As Foodservice IP caveats each year, 2024 brings both challenges and opportunities. The angle we’ll take on this edition is the impact of consumer spending on the industry – after all 75% of GDP is consumer spending and DPI is the lifeblood of foodservice.

Despite continued media attention on stale consumer spending, the industry showcased remarkable resilience last month. Restaurant sales rose 11% year over year in December, according to federal data. Most of that was driven by higher prices—menu prices at restaurants and bars were up 8.5% over that same period.

This blog aims to explore five considerations for food manufacturers to approach consumer spending with cautious optimism.

1.Revolutionary Approaches at Entertainment Centers:

Family entertainment venues, such as bowling alleys and golf simulators, are spearheading inventive strategies to rekindle consumer interest. Faced with a decline in midweek outings, establishments like Dave & Buster’s are reinstating popular promotions, like the all-you-can-eat wings offer on Mondays and Thursdays. Topgolf is also exploring additional midweek discounts, while Bowlero introduces unlimited late-night bowling and half-priced arcade games on Wednesdays. These pioneering approaches aim to rejuvenate the midweek outing experience.

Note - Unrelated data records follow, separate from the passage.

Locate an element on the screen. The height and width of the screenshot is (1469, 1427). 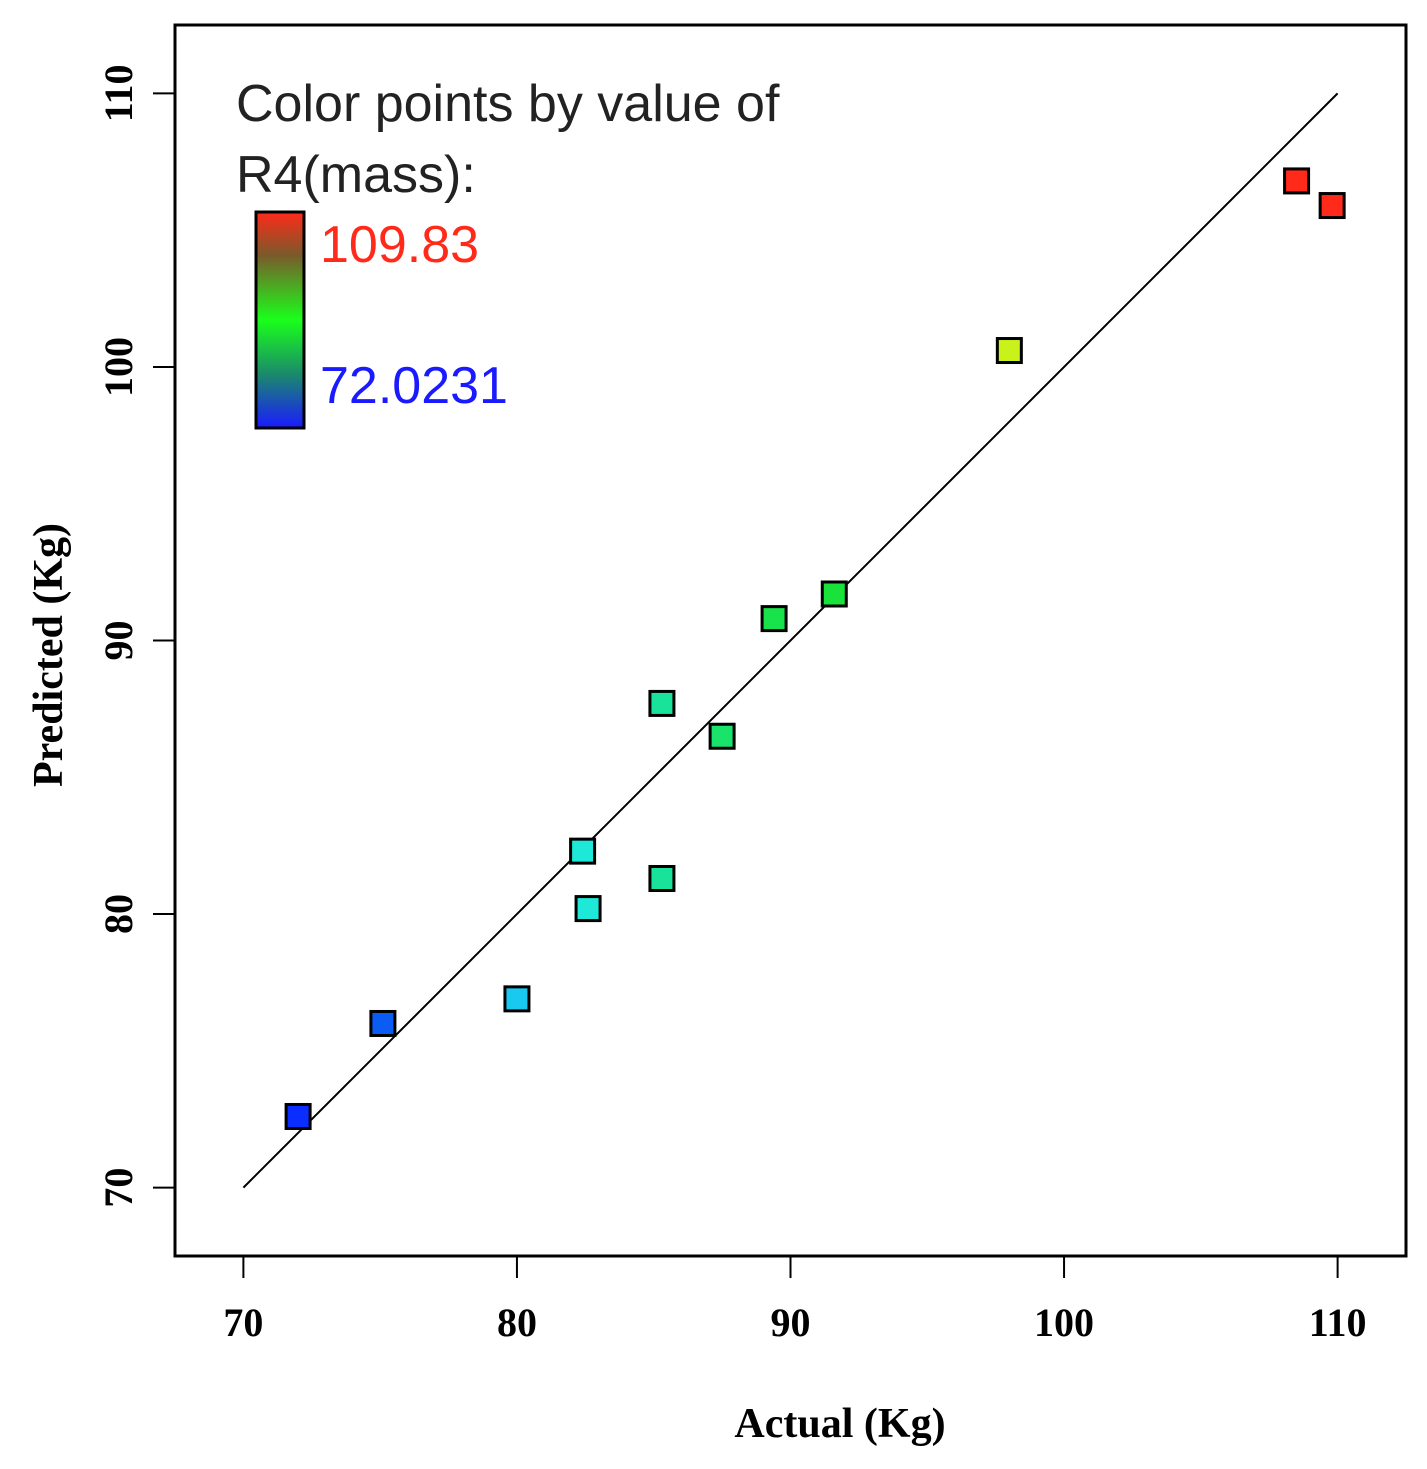
legend-title-line1: Color points by value of is located at coordinates (508, 104).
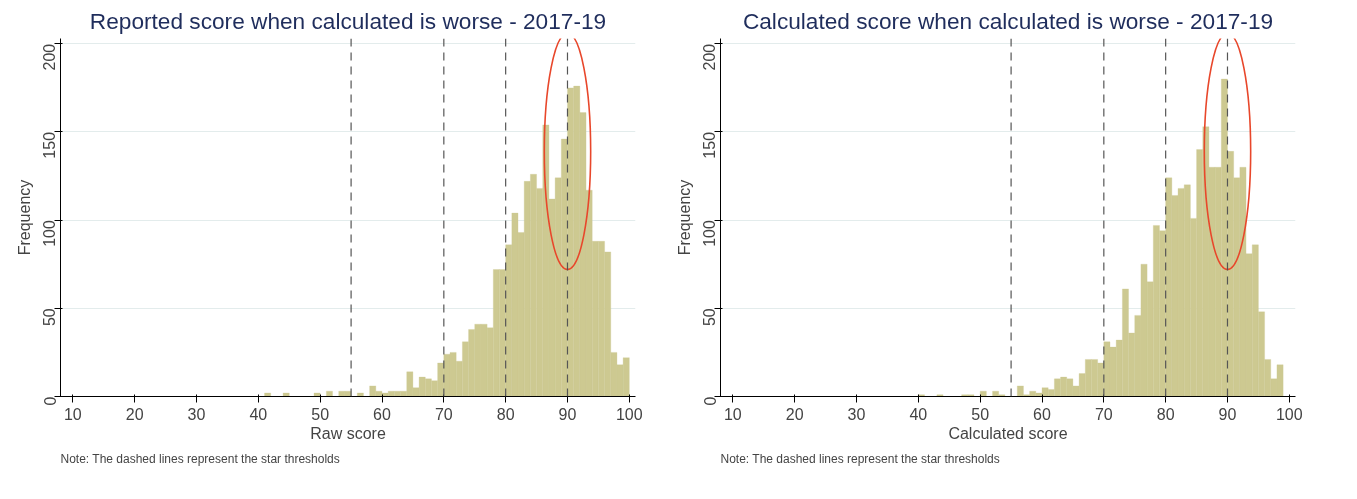 Image resolution: width=1357 pixels, height=499 pixels. I want to click on chart-title: Reported score when calculated is worse - 2017-19, so click(348, 20).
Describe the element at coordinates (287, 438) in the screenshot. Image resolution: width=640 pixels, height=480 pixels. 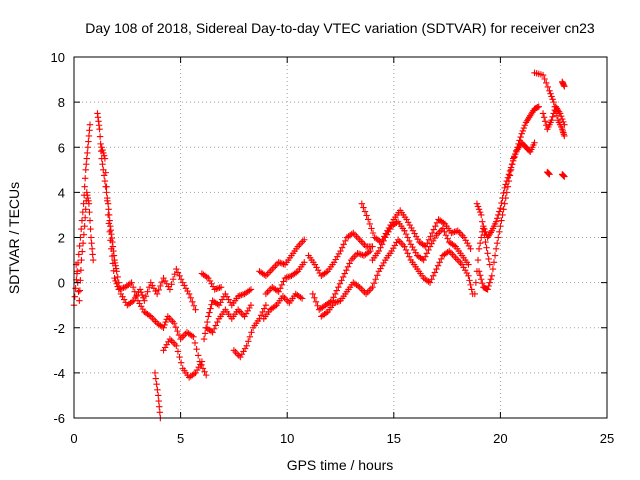
I see `x-tick-label: 10` at that location.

2.Resilient Retail Sales Amidst Inflation:

Despite concerns over consumer spending, retail sales demonstrated resilience by rising 5.6% in December compared to the previous year. This figure closely mirrored the 5.8% increase in December 2022, showcasing the industry’s ability to withstand economic pressures. Notably, retail sales outpaced inflation, which saw a notable slowdown at 3.4% in December. This resilience signals a positive outlook for the foodservice industry.

3.Navigating the Midweek Business Boom:

The midweek outing, fueled by increased free time and flexible schedules in the remote-work era, has become a thriving business for entertainment chains and restaurants. However, signs of a midweek slowdown could pose a threat to this trend. Consumers, facing stress, may curtail midweek spending to protect their weekend splurges. This shift could impact the robust growth experienced in the “eatertainment” space over the past three years.

4.Consumer Spending Trends Across Income Brackets:

A detailed examination of consumer spending plans unveils intriguing insights. In the third quarter, lower-income brackets witnessed a decline in restaurant visits. Those earning less than $25,000 reported a decrease from 53% to 50% in using restaurants once a week or more, indicating the impact of higher prices. A similar trend was observed in the $25,000 to $50,000 income bracket. In contrast, higher earners (those making more than $150,000 a year) exhibited stability, with 84% reporting using restaurants once a week or more, showcasing resilience to economic fluctuations.

5.Adapting Strategies for Evolving Consumer Behavior:

Understanding consumer behavior is paramount for the foodservice industry. While consumers may indicate preferred behaviors, their actions may not always align. Therefore, monitoring operator sales increases or price changes becomes crucial in gauging foodservice growth or declines. Adapting strategies based on evolving consumer preferences and economic dynamics is vital for staying ahead in this competitive landscape.

Strategic Flexibility is Always Recommended

As the foodservice industry charts its course through the complexities of consumer spending in 2024, a strategic and adaptable approach is paramount. By staying agile and attuned to these five key factors, foodservice stakeholders can not only weather challenges but also uncover new avenues for growth and success.